Friday, August 17, 2012

Tough Topic Thursday

Today I’d like to talk to you about a tough topic – violence. In light of recent events involving violence in a public setting, coupled with a recent seminar I attended on violence in the workplace, I would like to bring to your attention the fact that we should be prepared. I’m not saying we should become fearful individuals who hesitate to venture out… I’m simply saying forewarned is forearmed and we need to know what to do in an emergency situation. The statistics below are for workplace violence (and affects women more often than men):

· Homicide is the second leading cause of fatal occupational injury in the United States. Nearly 1,000 workers are murdered and 1.5 million are assaulted in the workplace each year.
· According to the Bureau of Labor Statistics (BLS) National Census of Fatal Occupational Injuries (CFOI), in additional information about workplace violence, there were 709 workplace homicides in 1998. These accounted for 12 percent of the total 6,026 fatal work injuries in the United States. Of these 709 workplace homicide victims in 1998, 80 percent were shot and nine percent were stabbed.

· According to the National Crime Victimization Survey (NCVS), 2 million assaults and threats of violence against Americans at work occur annually. The most common type of workplace crime was assault with an average of 1.5 million a year.

· There were 396,000 aggravated assaults, 51,000 rapes and sexual assaults, 84,000 robberies, and 1,000 homicides reported. These figures likely fall short of the actual number of violent acts occurring in workplaces as not all acts of workplace violence are reported.

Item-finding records
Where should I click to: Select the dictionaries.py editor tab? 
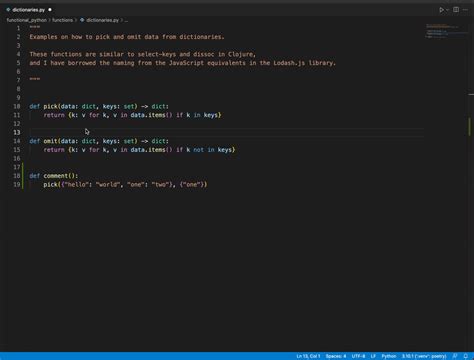(28, 10)
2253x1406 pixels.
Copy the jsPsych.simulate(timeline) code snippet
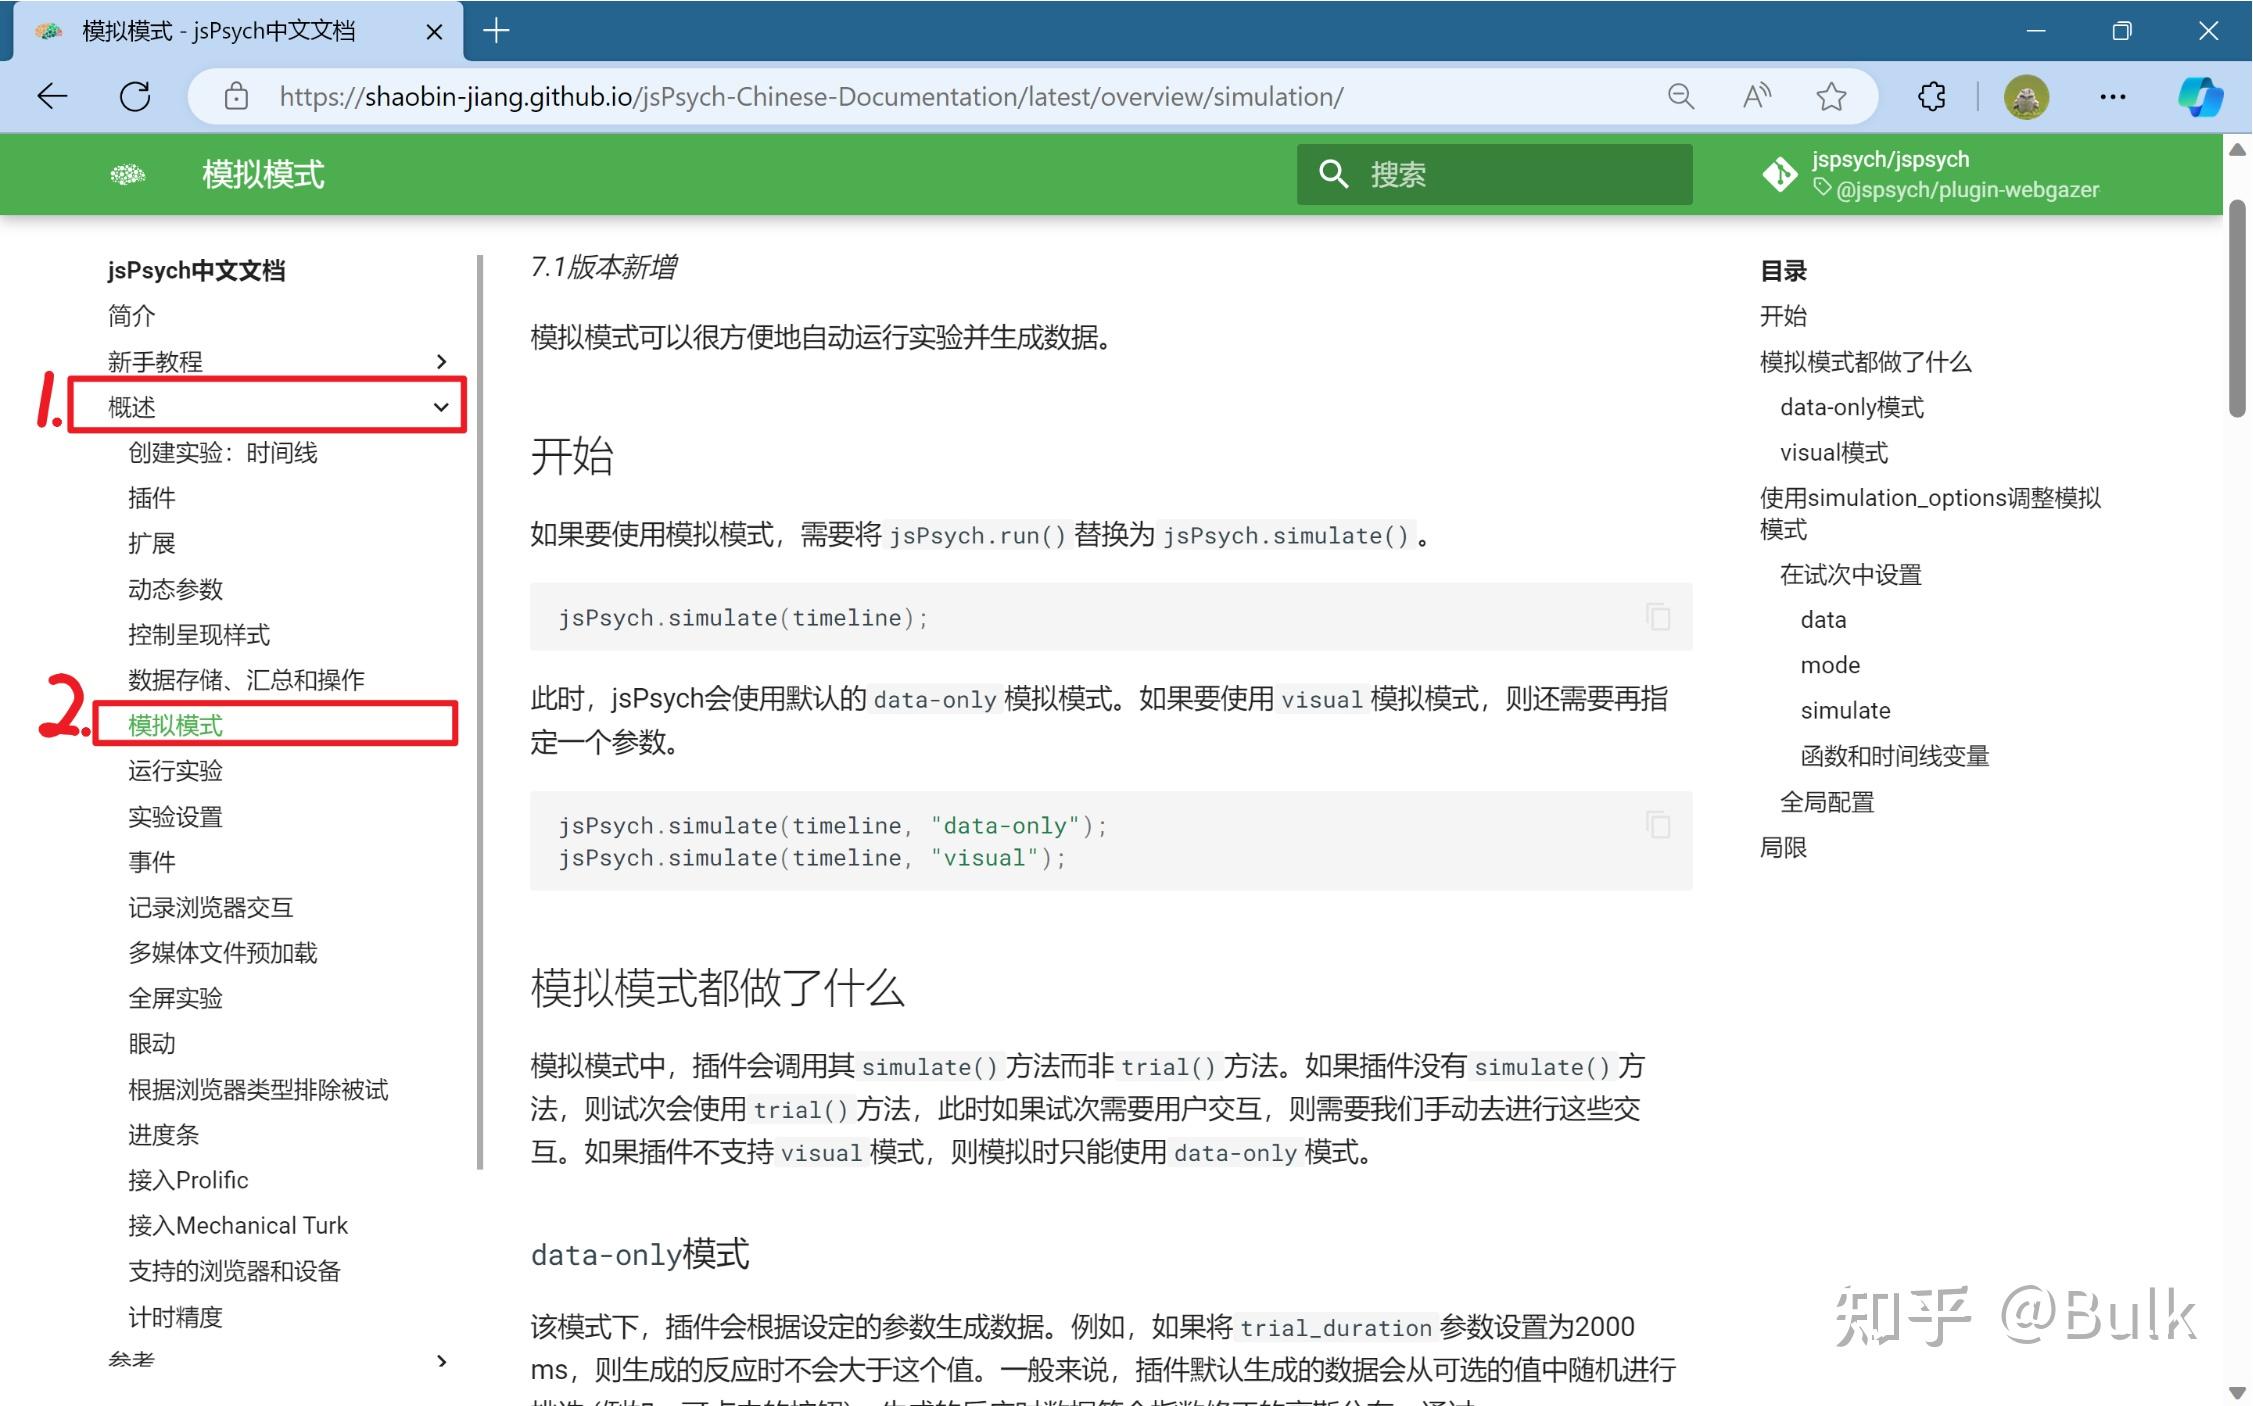click(x=1658, y=617)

— Task to carry out —
Please copy the passage of the workplace violence post from "Tough Topic Thursday" to "workplace each year." word for word.

— Task output —
Tough Topic Thursday

Today I’d like to talk to you about a tough topic – violence. In light of recent events involving violence in a public setting, coupled with a recent seminar I attended on violence in the workplace, I would like to bring to your attention the fact that we should be prepared. I’m not saying we should become fearful individuals who hesitate to venture out… I’m simply saying forewarned is forearmed and we need to know what to do in an emergency situation. The statistics below are for workplace violence (and affects women more often than men):

· Homicide is the second leading cause of fatal occupational injury in the United States. Nearly 1,000 workers are murdered and 1.5 million are assaulted in the workplace each year.